The poem Nothing’s Changed also expresses (what is until then) suppressed anger. This is shown as the writer sets the scene and then in the second stanza makes the character seem angry and focuses on his body, it is one characteristic of his body that disallows him the luxurious life enjoyed by a white person. He emphasises the differences, using the two inns as examples to show how unfairly the black people are being treated. He also puts two lines slightly apart from the rest of the stanza, as they are six stanzas, each with a uniform six lines apart from the separated sentence. “No sign says it is: but we know where we belong.” This draws attention to the fact that although there are laws that say that the races are all equal, there is still no one to break the divide between white and black.
How they are written
To show the anger that Charlotte O’Neill feels Fiona Farrell gives examples of the amount of work she is doing for her master throughout the poem. These examples include: “you rang your bell and I answered. I scrubbed your parquet floor. I scraped out your grate, and I washed your plate and I scrubbed till my hands were raw.” They almost appear to build up upon each other, putting the reader onto charlotte’s side of the argument right from the beginning. She uses repetition and short one syllable words to add to the emphasis on it and make you read it more slowly.

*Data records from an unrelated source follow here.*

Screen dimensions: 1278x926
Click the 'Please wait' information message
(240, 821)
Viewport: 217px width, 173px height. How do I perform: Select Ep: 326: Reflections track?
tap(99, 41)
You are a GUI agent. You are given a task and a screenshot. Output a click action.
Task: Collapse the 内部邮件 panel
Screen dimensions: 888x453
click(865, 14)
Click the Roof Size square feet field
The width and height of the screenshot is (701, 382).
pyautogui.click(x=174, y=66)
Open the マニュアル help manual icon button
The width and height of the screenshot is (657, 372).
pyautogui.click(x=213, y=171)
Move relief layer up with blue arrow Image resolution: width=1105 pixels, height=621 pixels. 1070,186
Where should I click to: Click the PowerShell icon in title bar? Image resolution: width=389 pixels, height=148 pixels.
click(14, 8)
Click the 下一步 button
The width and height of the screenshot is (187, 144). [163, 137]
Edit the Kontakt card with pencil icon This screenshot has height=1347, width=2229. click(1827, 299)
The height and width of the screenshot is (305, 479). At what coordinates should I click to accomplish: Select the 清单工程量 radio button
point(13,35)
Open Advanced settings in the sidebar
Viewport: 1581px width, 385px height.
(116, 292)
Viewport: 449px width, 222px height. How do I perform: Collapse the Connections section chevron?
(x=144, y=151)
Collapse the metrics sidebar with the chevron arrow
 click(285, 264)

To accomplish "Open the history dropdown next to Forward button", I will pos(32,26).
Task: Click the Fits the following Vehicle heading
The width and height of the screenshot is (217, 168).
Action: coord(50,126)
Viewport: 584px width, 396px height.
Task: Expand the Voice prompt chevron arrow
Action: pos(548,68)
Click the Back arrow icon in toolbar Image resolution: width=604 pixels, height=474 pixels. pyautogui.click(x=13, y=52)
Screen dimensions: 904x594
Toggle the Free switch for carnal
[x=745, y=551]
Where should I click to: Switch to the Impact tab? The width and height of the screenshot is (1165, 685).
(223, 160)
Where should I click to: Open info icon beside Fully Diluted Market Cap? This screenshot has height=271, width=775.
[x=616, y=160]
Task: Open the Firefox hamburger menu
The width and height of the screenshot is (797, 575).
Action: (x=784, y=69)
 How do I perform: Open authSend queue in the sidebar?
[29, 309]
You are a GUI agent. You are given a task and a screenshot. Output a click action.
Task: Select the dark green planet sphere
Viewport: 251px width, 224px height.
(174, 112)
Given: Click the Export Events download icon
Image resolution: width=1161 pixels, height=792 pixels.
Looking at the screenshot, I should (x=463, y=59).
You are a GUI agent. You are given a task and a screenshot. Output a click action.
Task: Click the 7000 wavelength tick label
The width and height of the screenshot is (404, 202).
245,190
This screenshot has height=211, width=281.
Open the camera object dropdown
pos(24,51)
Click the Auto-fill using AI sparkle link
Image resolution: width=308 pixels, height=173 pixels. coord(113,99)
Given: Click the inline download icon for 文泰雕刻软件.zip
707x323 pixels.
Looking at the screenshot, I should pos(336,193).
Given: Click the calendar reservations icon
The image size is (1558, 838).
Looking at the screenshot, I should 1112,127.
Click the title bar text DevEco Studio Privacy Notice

Fiona Farrell also used a pattern of three, making her point, that it is not fair for her to be working that much for her employers, even more obvious. She resents having to do all of the work, and still get treated badly where as her master lives a life of luxury because she works for him, making everything easy for him.
In Nothing’s Changed the writer uses repetition, onomatopoeia and emotive language to convey the anger and antipathy that he feels towards the white people’s lifestyles. He repeats the word “and” several times, especially in stanza two. This gives a similar impression to the listing in Charlotte O’Neill’s song. They build up the emotion and in Nothing’s Changed invoke anger and in Charlotte O’Neill’s Song the feeling that charlotte is getting treated unjustly. Nothing’s changed gathers emphasis using onomatopoeia (crunch, click etc.) to set the scene. It also highlights the bad points of the character’s situation to move the reader to his point of view of the issue.
Conclusion
As I have said many times before, the people in these poems are angry and bitter about their mistreatment. Both characters play the underdogs, offered unfair lives due to their position in the world, which is decided simply because of one thing. These two things make them victims of people assuming that they are ‘lesser beings’.
These poems are both have a message, no matter how different people seem they are really the same. Monetary and racial differences create huge divides, with the rich believing themselves better than the poor, and in some cases human being judging each other on a single unchangeable feature. The characters in the two poems both aim to break free of the oppression put upon them because of these differences. After all, how different can we all be?